### What needs to be done
Count the lines below that contain the string "icon", treating case as significant, and give only the number.

Collected data:

---*---

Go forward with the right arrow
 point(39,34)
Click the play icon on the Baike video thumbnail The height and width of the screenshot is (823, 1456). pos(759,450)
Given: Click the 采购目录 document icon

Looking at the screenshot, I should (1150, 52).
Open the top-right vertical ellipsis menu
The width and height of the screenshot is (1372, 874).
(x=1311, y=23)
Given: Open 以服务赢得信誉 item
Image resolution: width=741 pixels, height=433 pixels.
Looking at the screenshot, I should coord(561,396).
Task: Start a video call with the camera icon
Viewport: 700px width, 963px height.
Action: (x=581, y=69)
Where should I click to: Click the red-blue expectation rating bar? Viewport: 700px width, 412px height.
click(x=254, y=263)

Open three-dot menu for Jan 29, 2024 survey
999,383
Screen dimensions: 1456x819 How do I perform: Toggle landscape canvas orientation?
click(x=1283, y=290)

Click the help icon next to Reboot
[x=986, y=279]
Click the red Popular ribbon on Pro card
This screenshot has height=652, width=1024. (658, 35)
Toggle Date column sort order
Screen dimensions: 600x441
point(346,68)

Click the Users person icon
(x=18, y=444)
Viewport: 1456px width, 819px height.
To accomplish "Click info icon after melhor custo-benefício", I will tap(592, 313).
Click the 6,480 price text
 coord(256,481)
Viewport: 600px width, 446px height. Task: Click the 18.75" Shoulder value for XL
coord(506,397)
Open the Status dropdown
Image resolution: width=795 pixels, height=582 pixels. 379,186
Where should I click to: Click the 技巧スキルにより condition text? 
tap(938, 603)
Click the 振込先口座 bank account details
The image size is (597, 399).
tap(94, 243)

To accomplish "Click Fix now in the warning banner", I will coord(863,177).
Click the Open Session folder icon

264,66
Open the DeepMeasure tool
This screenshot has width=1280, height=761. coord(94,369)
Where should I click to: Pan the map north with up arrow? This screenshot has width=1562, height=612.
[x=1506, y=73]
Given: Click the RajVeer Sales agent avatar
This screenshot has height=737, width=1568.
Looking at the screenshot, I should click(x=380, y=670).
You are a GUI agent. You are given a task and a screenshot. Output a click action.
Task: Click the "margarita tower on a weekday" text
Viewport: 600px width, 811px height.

---*---

### Written solution
7